Write out, word for word and with no pictures, each line below from the one containing "Task: Click the Display" through the one containing "Screen dimensions: 550x463", both included, and no other line.

==== Given data

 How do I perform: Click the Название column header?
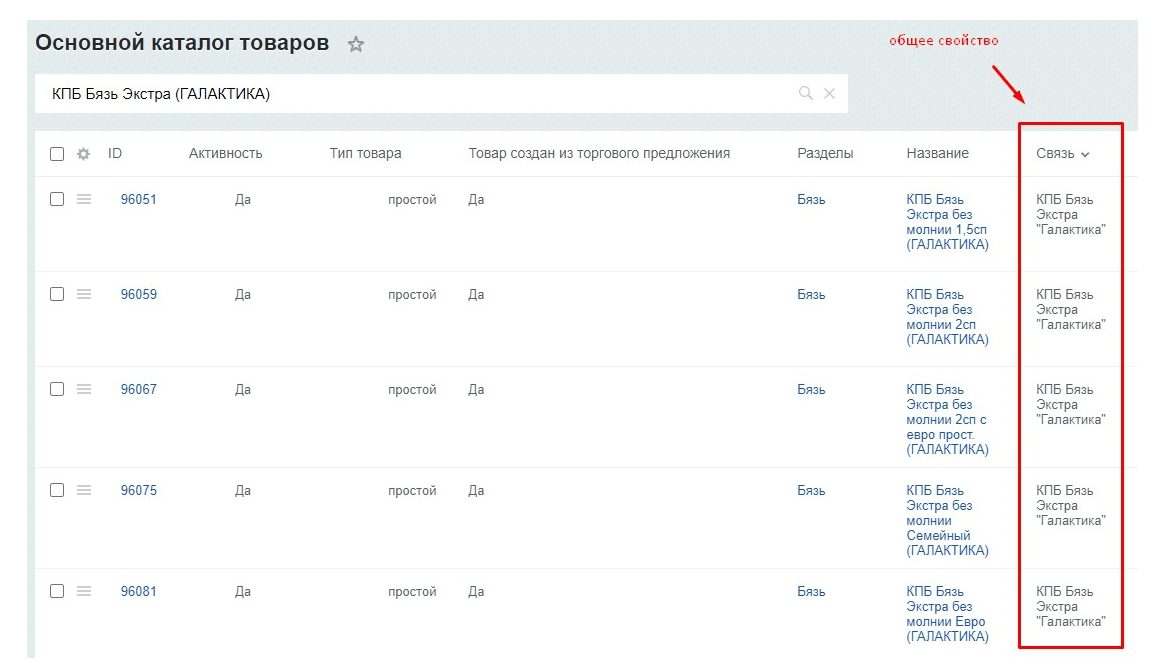(937, 154)
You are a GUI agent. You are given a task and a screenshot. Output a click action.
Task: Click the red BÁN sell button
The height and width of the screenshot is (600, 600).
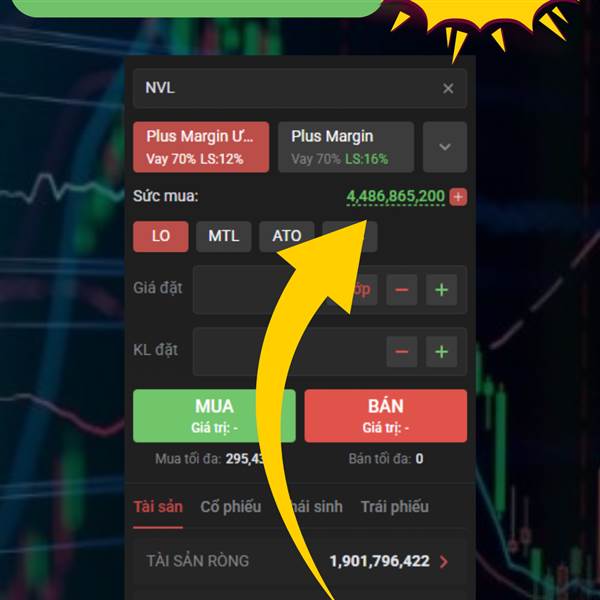click(386, 416)
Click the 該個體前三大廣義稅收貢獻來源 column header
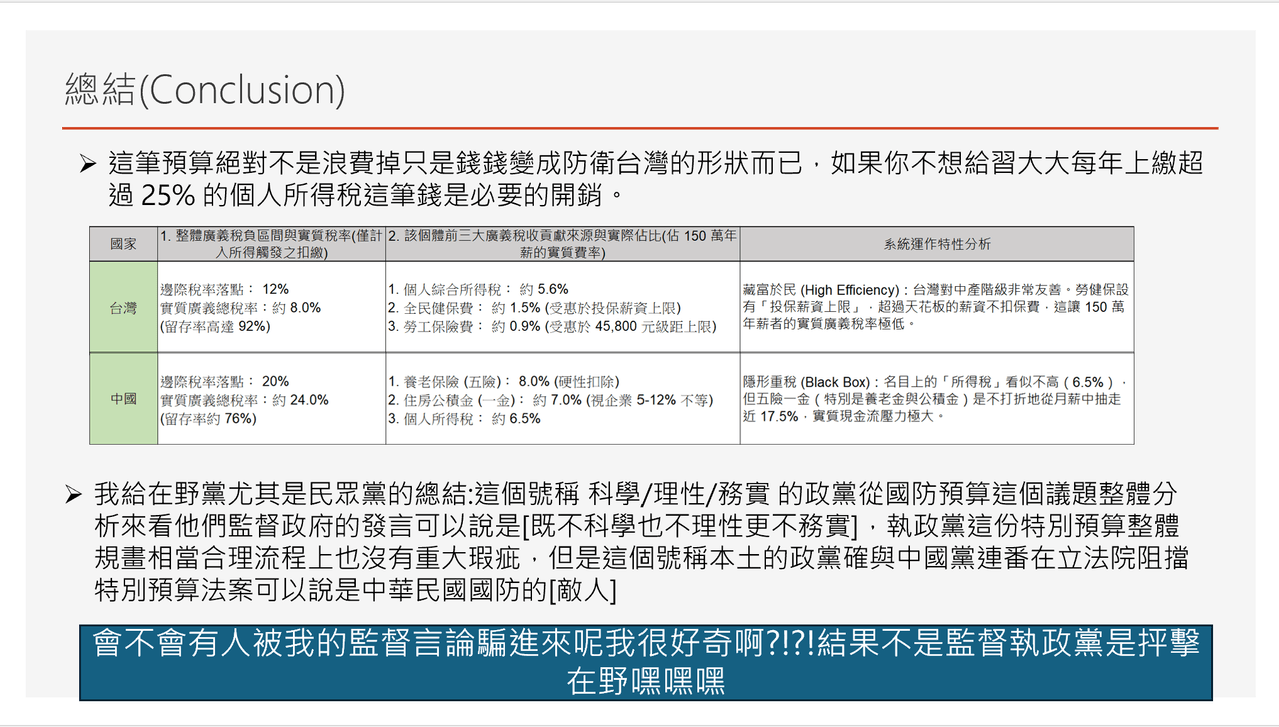Screen dimensions: 1279x727 [x=563, y=244]
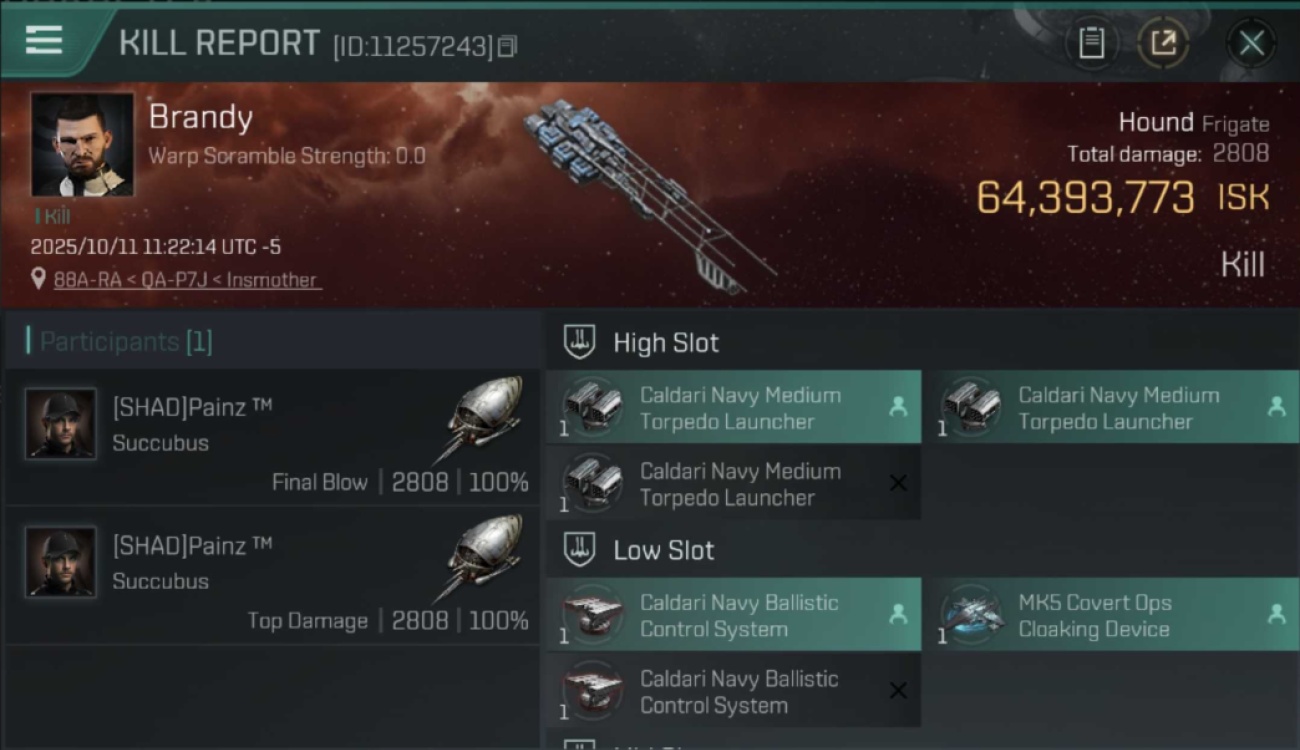Click the MK5 Covert Ops Cloaking Device icon
The height and width of the screenshot is (750, 1300).
click(973, 615)
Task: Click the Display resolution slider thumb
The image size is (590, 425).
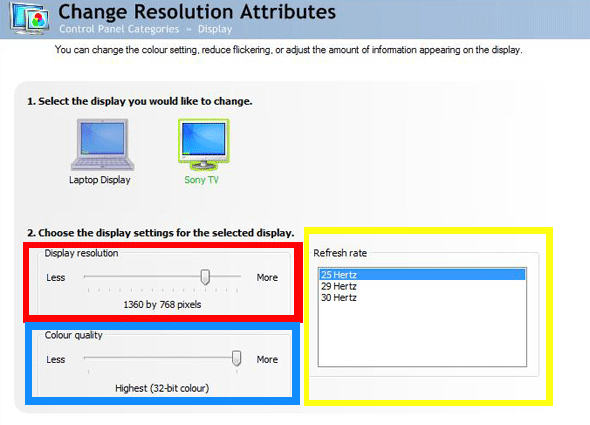Action: (205, 277)
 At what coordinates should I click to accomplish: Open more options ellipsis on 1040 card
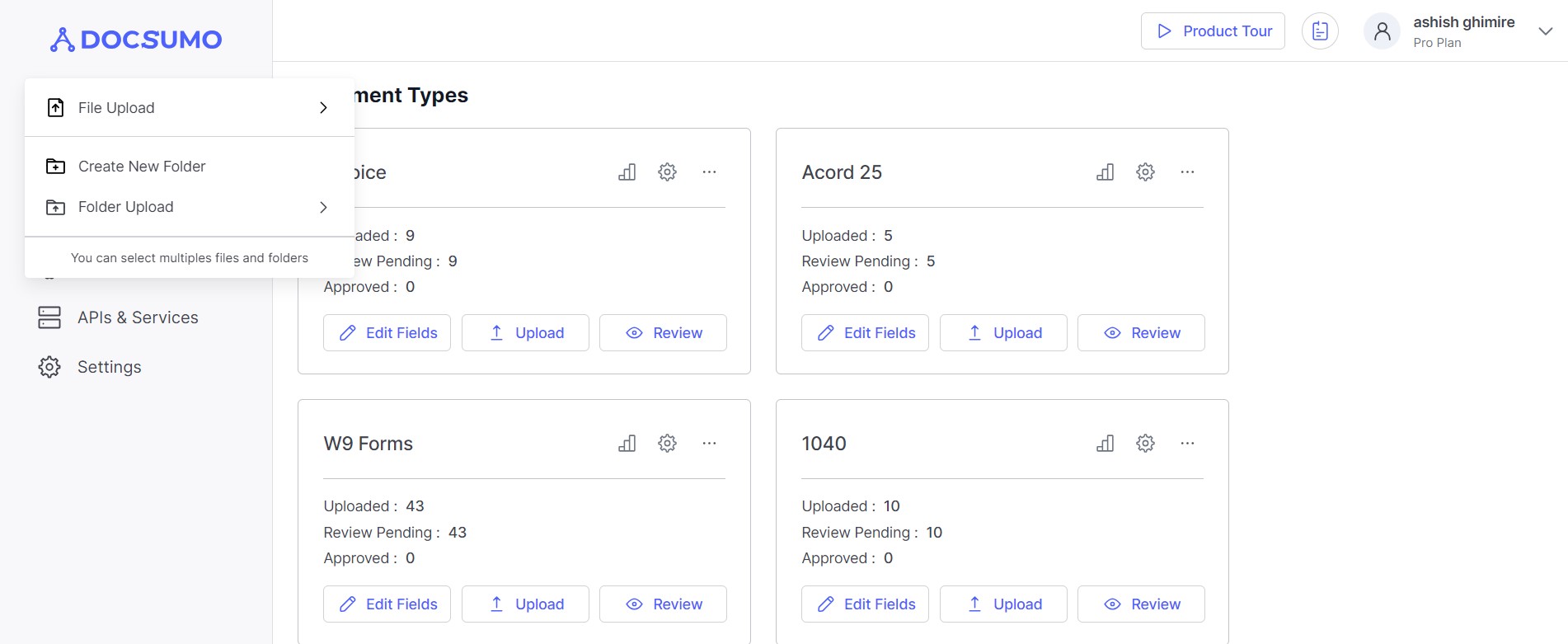1187,444
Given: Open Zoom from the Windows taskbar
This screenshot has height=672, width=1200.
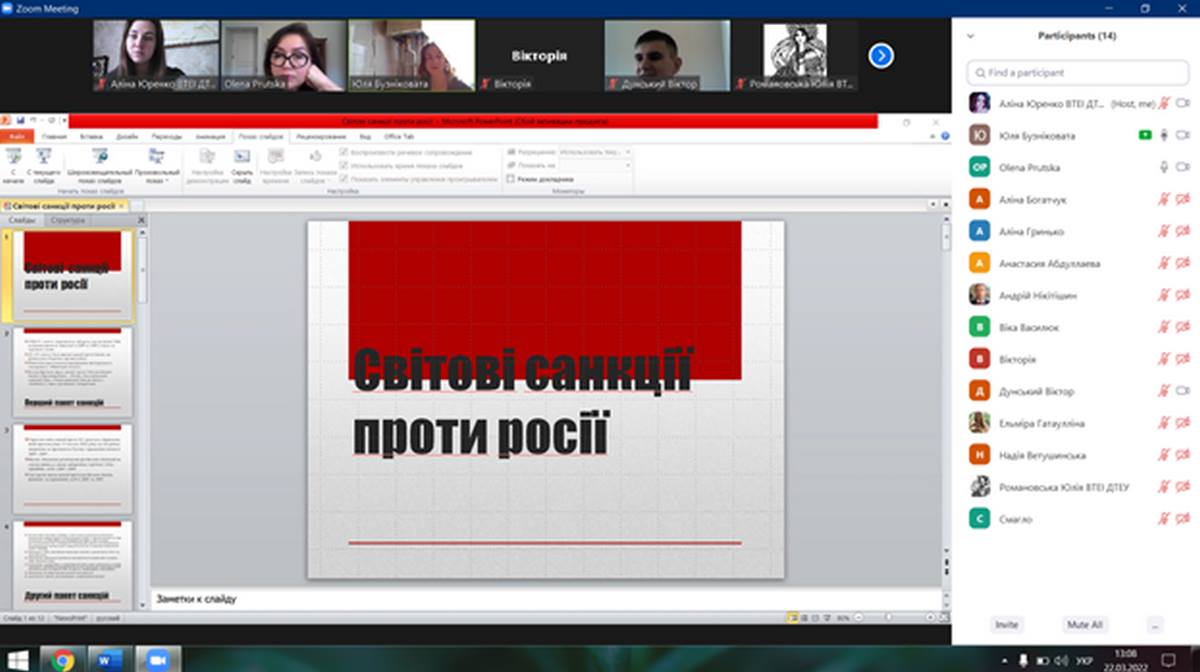Looking at the screenshot, I should click(x=156, y=659).
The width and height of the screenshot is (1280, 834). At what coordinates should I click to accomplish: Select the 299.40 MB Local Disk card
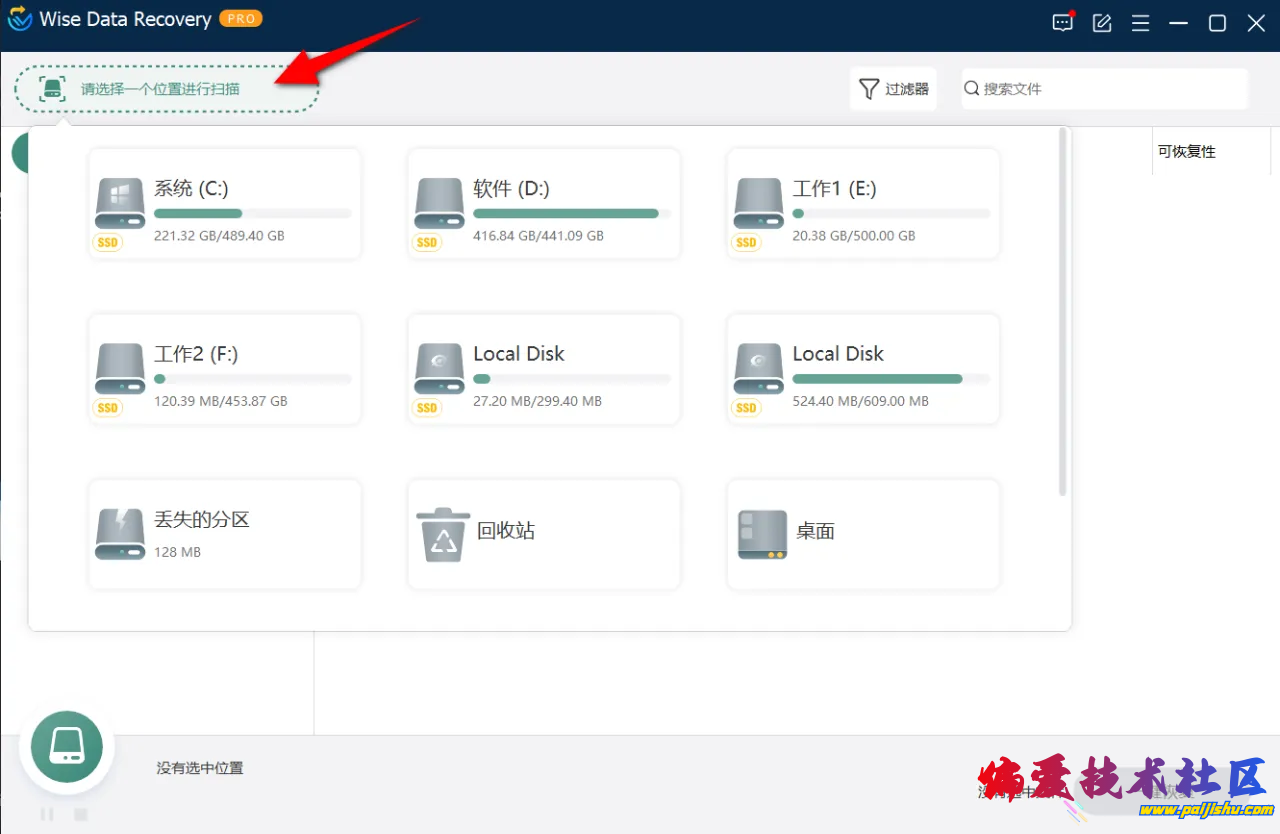(x=544, y=369)
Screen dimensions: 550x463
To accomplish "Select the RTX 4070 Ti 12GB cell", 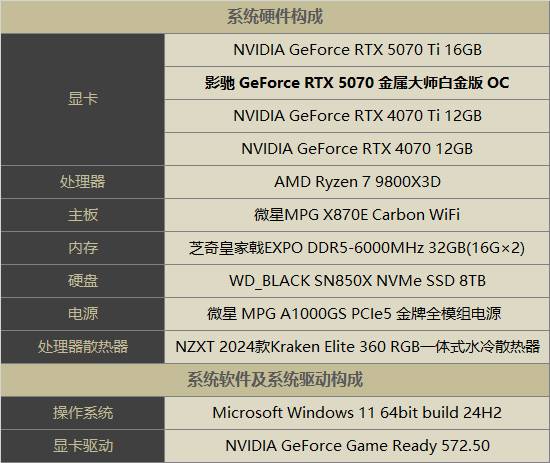I will pos(357,116).
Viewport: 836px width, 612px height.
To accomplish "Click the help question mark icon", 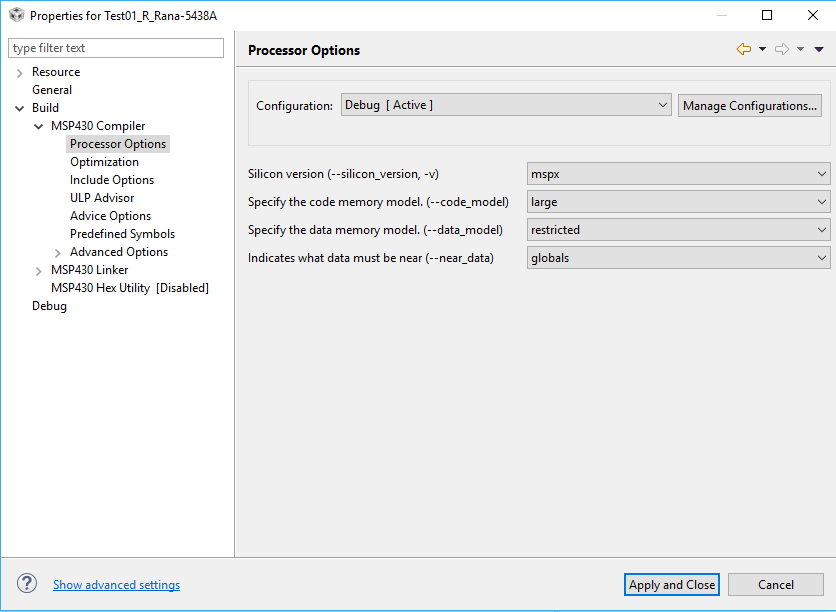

========

[Exercise answer]
Task: Click the Display resolution slider thumb
The image size is (590, 425).
Action: (205, 277)
 At what coordinates should I click to accomplish: Open more options ellipsis on 1040 card
1187,444
Given: Open Zoom from the Windows taskbar
This screenshot has height=672, width=1200.
Looking at the screenshot, I should click(x=156, y=659).
The width and height of the screenshot is (1280, 834). At what coordinates should I click to accomplish: Select the 299.40 MB Local Disk card
(x=544, y=369)
Screen dimensions: 550x463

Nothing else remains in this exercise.